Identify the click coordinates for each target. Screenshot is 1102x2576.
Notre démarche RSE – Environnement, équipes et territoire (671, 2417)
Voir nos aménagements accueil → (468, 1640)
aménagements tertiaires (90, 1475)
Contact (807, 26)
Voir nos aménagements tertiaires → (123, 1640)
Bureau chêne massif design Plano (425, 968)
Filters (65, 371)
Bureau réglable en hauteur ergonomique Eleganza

→ **YOUR INSTRUCTIONS**: Print the data above exactly as it was provided.

→ **RESPONSE**:
Identify the click coordinates for each target. Screenshot is 1102x2576.
Notre démarche RSE – Environnement, équipes et territoire (671, 2417)
Voir nos aménagements accueil → (468, 1640)
aménagements tertiaires (90, 1475)
Contact (807, 26)
Voir nos aménagements tertiaires → (123, 1640)
Bureau chêne massif design Plano (425, 968)
Filters (65, 371)
Bureau réglable en hauteur ergonomique Eleganza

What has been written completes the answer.